On 14/01/19 13:46, Ignacio Agulló wrote:
> So, definitely it is not the same password twice, but two passwords
> that happen to be the same.

Well, I have my doubts after checking up that the ID volume
supplied is the same one the two times. Could it be that the ID and
password are for the LUKS and the same password be entered twice, the
first one to mount the boot logical volume inside, and the second one to
mount the root logical volume inside?

--
Ignacio Agulló · name at domain

GNUser
Offline
Joined: 07/17/2013

Thanks for your help. According to the Parabola link I provided above is goes like this:

"By default, you will have to enter your LUKS passphrase twice; once in GRUB, and once when booting the kernel. GRUB unlocks the encrypted partition and then loads the kernel, but the kernel is not aware of the fact that it is being loaded from an encrypted volume. Therefore, you will be asked to enter your passphrase a second time. A workaround is to put a key file inside initramfs, with instructions for the kernel to use it when booting. This is safe, because /boot/ is encrypted (otherwise, putting a key file inside initramfs would be a bad idea).".

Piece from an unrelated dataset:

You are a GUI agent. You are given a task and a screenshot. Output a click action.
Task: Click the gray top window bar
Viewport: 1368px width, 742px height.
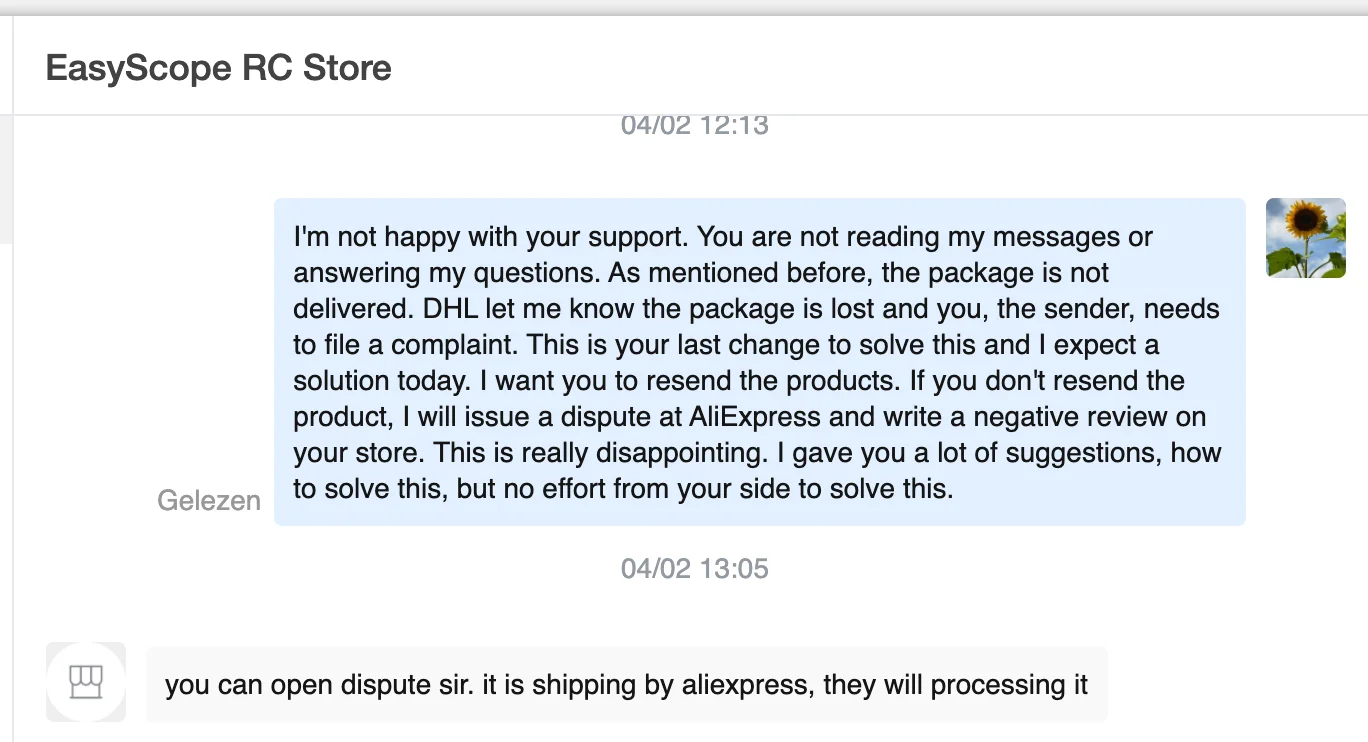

That's what they say. Hence me thinking that it is indeed the same password (as in it is one only password and not two separate passwords that just happen to be the same).
I tried following their procedure but they make use of a command "mkinitcpio" and it's configuration file. However I can't get it to work in Trisquel 8. Parabola's way of installing in Libreboot systems is slightly different so I am unsure how to adjust it to our own. I have tried reading other pages online about using a key file to unlock partitions but there is much information I don't understand.

GNUser
Offline
Joined: 07/17/2013

Of course it would be easier if I just installed GRUB on disk with the Trisquel installation (I have done some changes to grub that way before on other computers), but I feel redundant to do so and think it will slow down a bit the boot process. Plus all the documentation on the libreboot page points to using the ROM GRUB.